***** Supplied data *****

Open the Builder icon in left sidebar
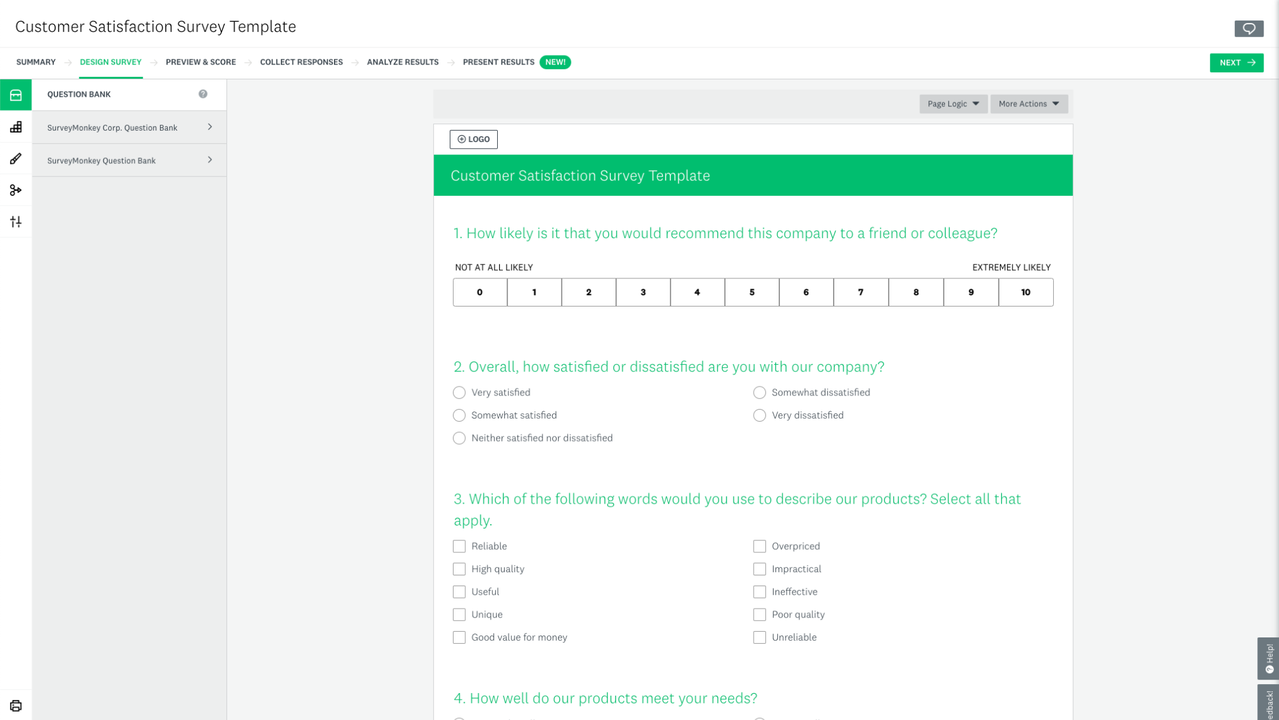click(16, 127)
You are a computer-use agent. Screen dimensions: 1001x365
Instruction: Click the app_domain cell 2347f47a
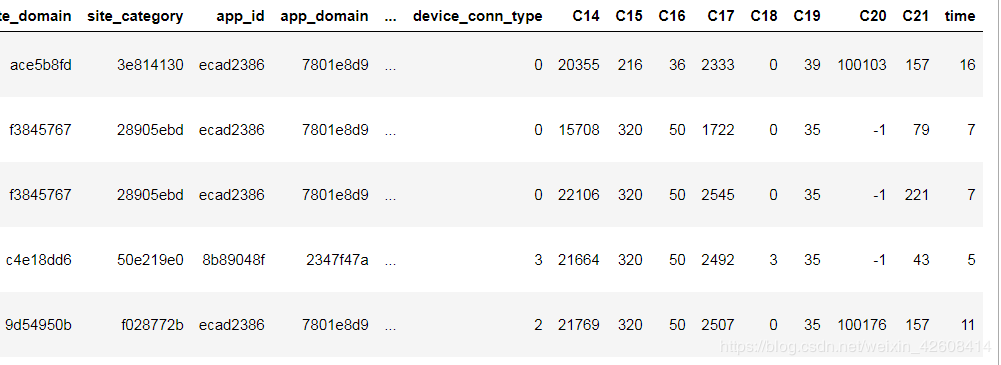pyautogui.click(x=337, y=260)

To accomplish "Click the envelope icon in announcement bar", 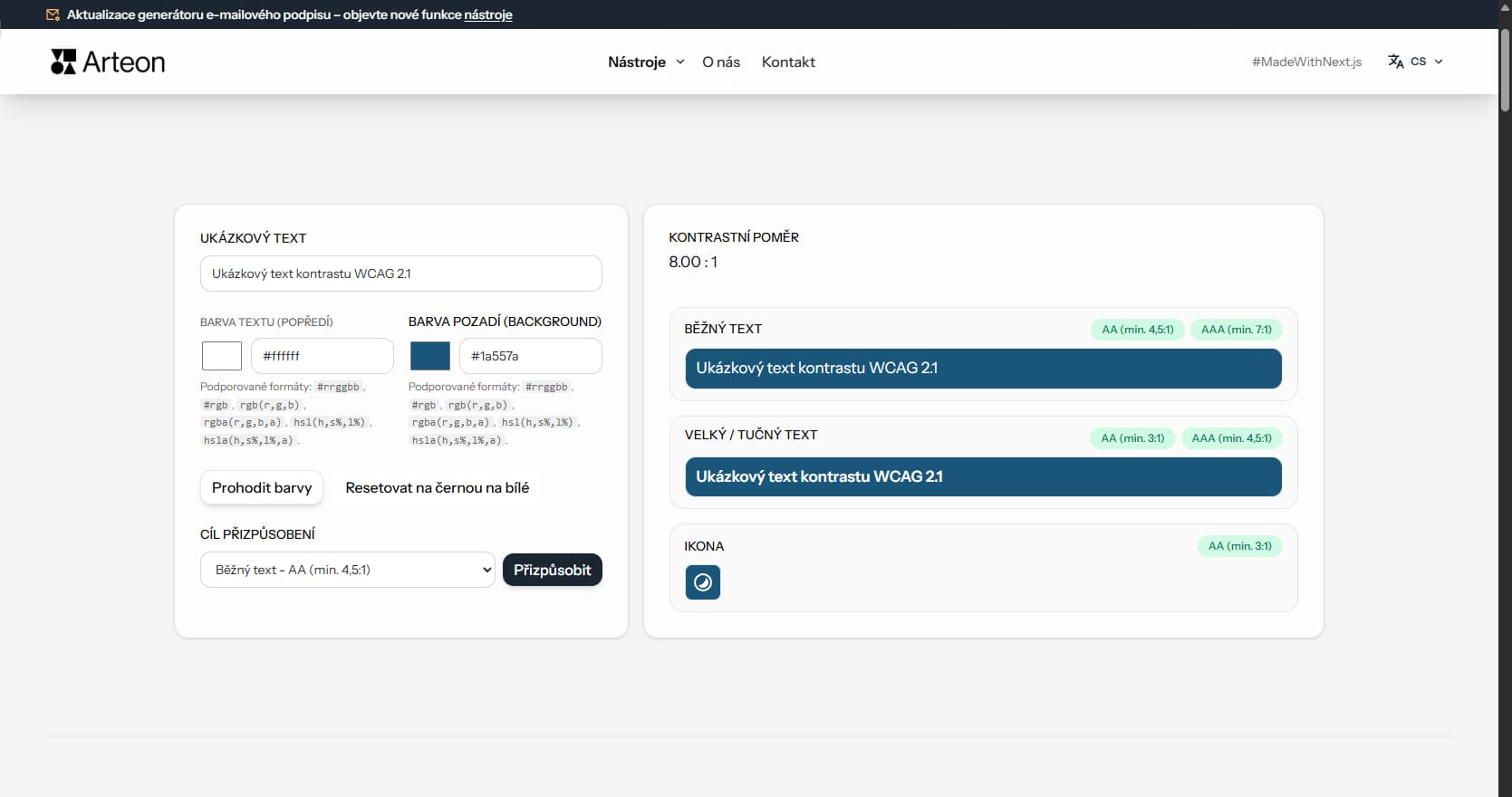I will click(x=53, y=14).
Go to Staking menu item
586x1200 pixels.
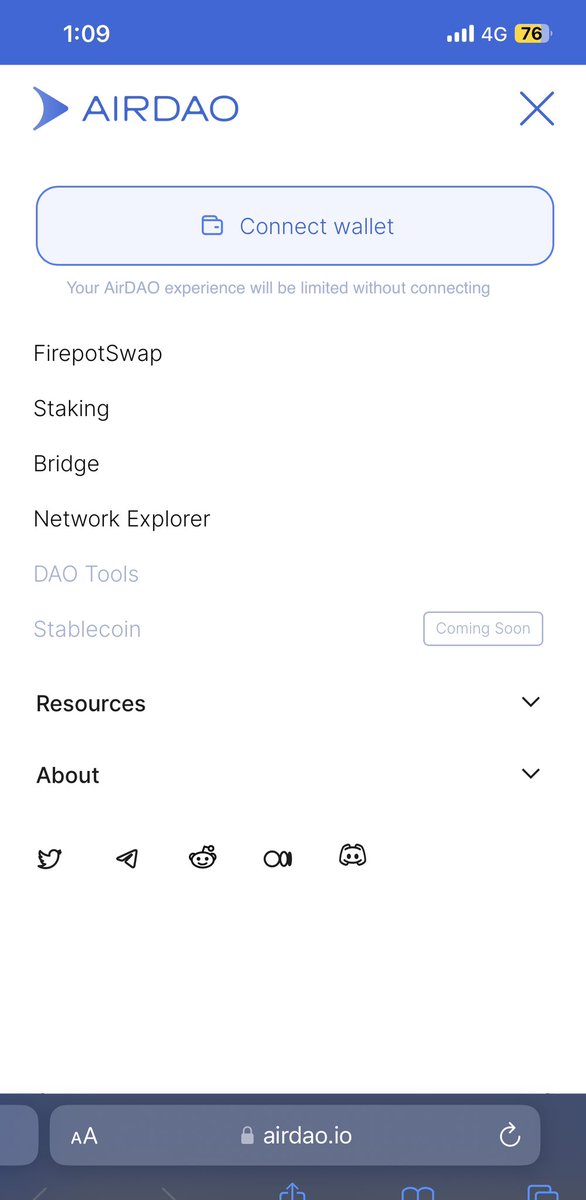point(71,409)
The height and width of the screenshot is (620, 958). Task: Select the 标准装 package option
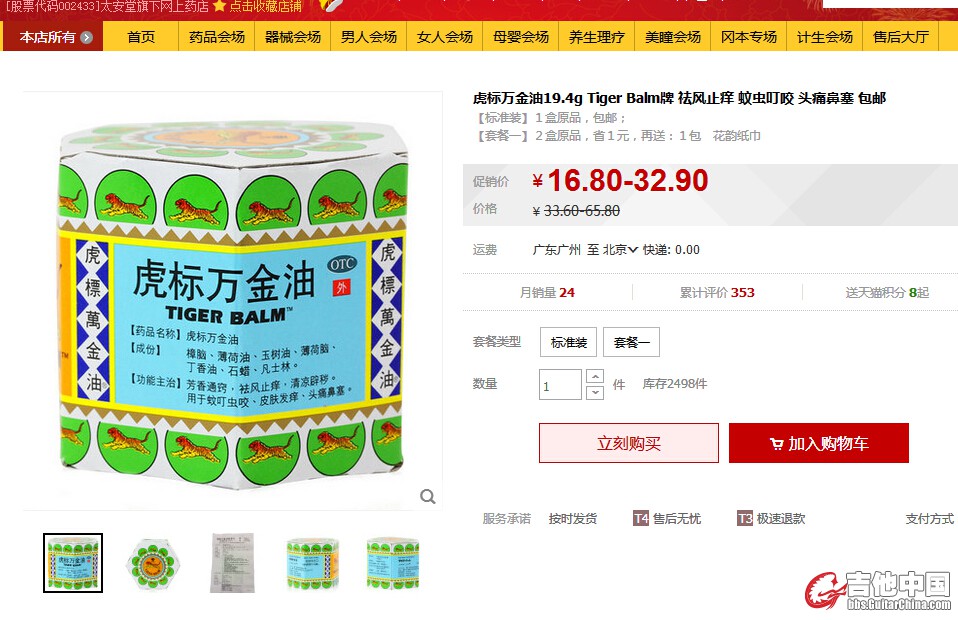569,342
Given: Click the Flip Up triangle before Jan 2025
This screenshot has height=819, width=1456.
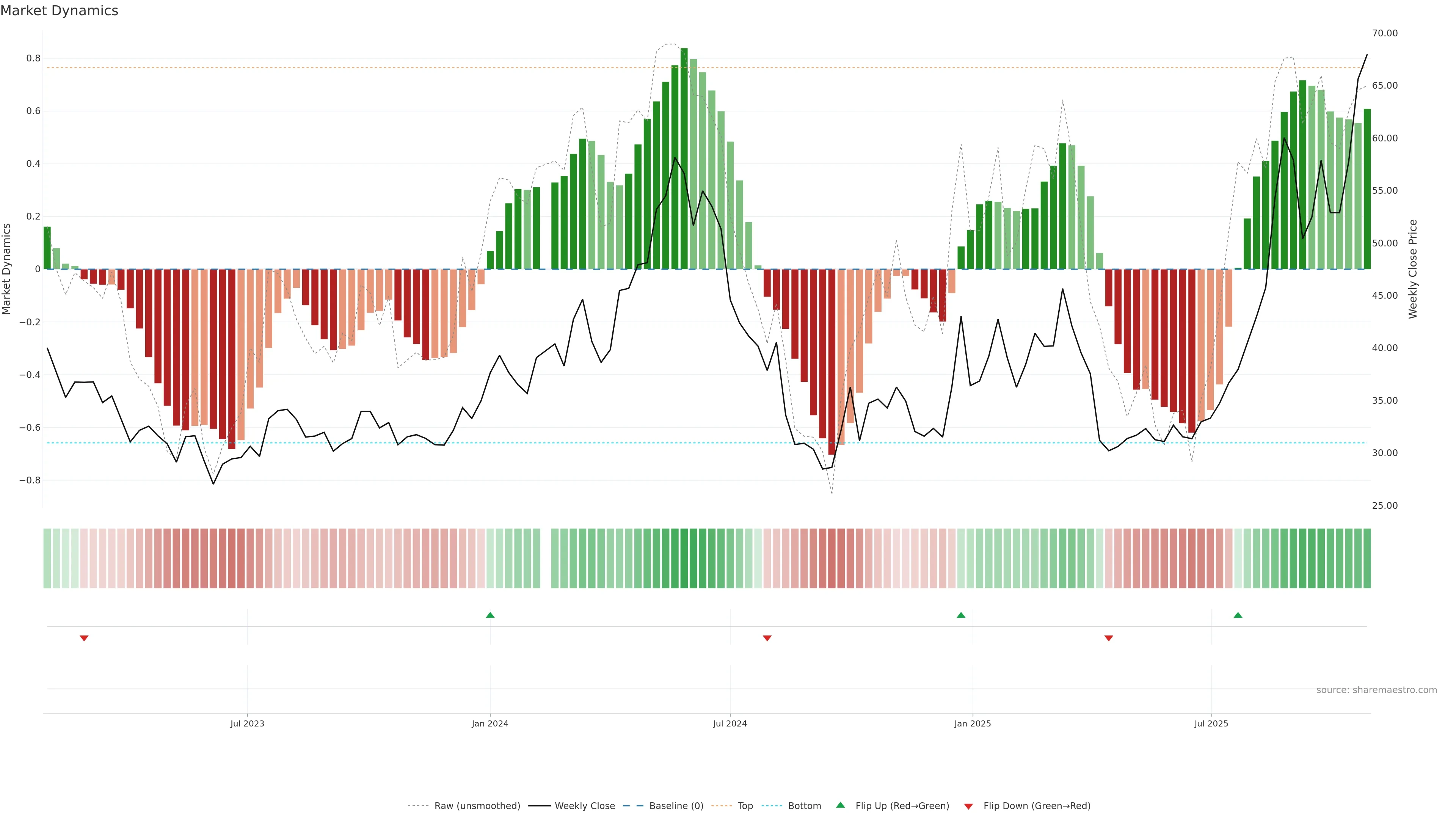Looking at the screenshot, I should click(x=961, y=615).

*****

* Work to do
Rewrite the material from the line containing "Go to Staking menu item" through the end, substituting "bundle" for "package" and leaving everything else unchanged. Omit the pictures.

* Response below
Go to Staking menu item
586x1200 pixels.
point(71,409)
The height and width of the screenshot is (620, 958). Task: Select the 标准装 bundle option
569,342
Given: Click the Flip Up triangle before Jan 2025
This screenshot has height=819, width=1456.
Looking at the screenshot, I should click(x=961, y=615).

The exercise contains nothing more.